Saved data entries

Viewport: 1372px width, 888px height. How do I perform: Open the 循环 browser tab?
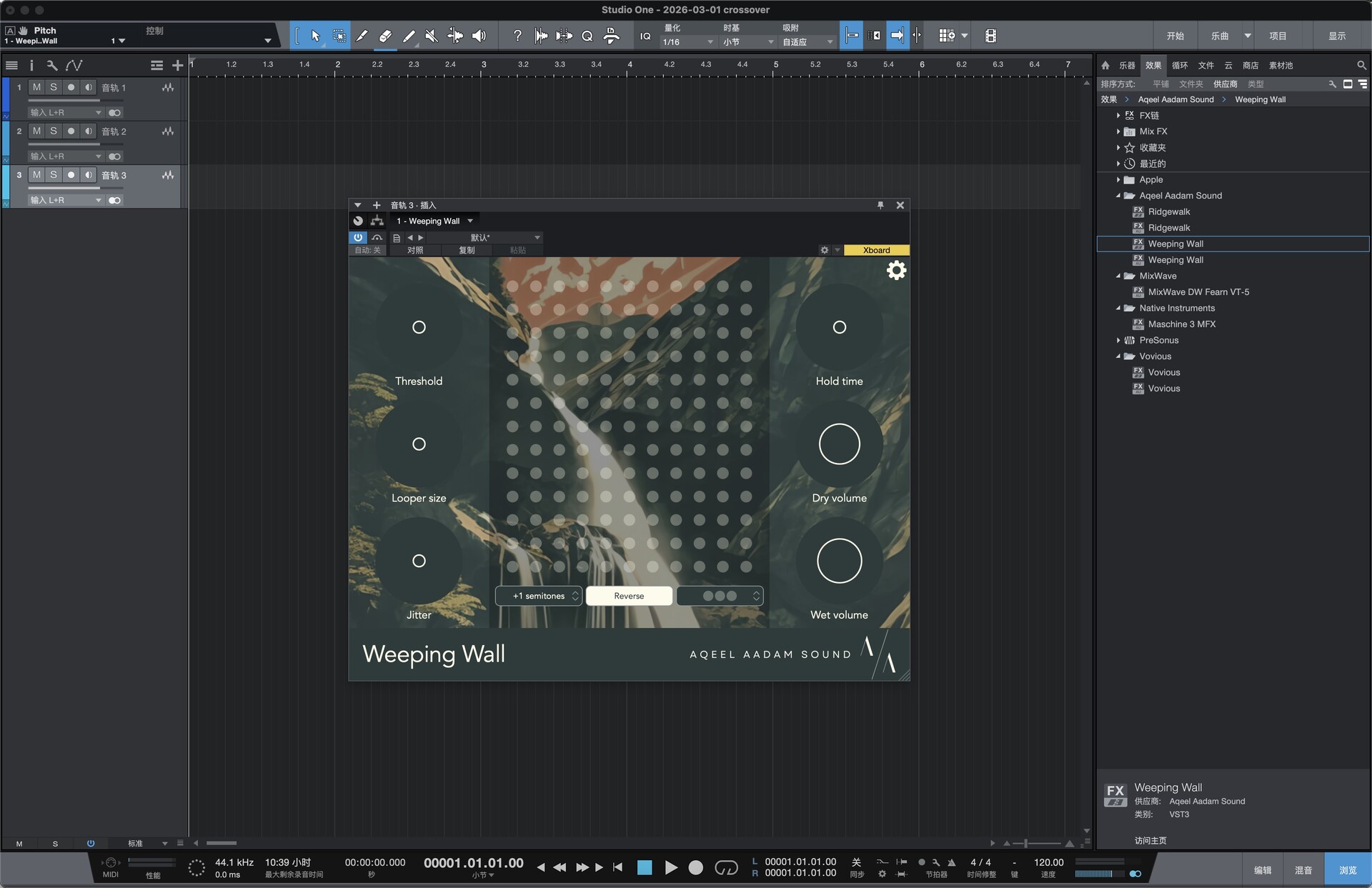point(1180,66)
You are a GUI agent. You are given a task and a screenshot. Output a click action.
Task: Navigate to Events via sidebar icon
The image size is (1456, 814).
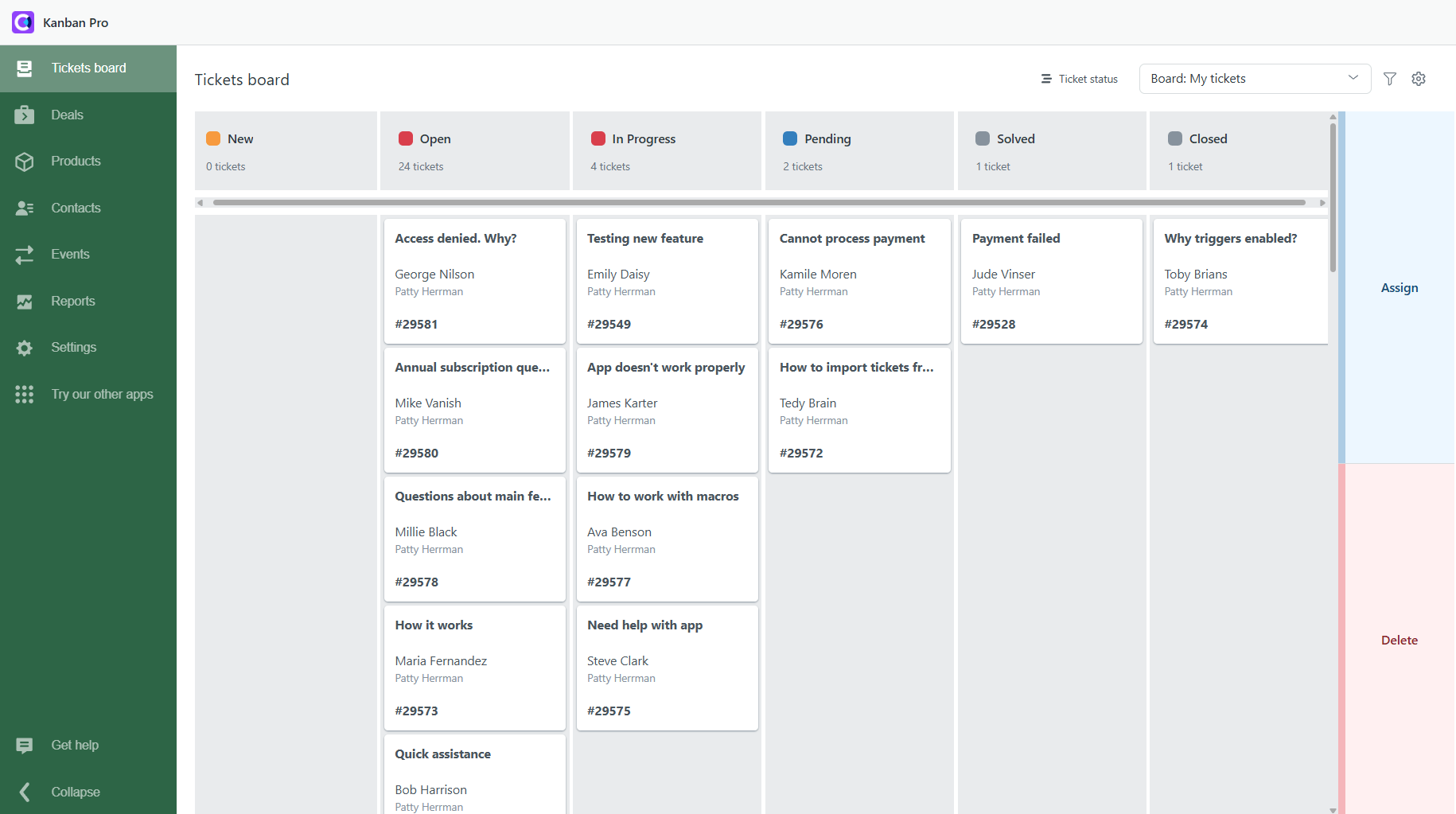coord(70,254)
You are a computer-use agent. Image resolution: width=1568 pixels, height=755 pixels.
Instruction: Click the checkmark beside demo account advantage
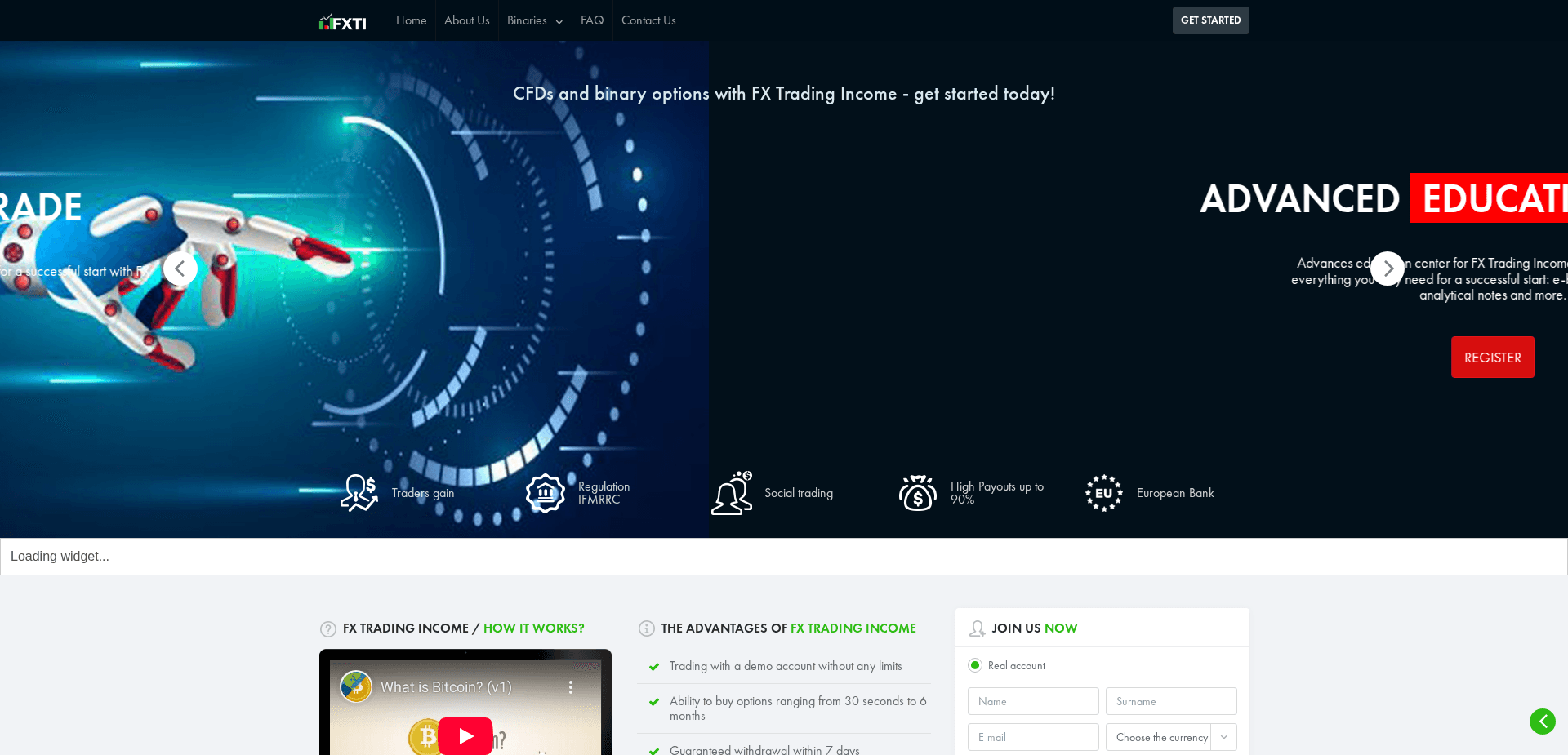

EXERCISE REQUIREMENTS
The string "agent" appears on how many lines of the records? State the number alone.

RESULT
2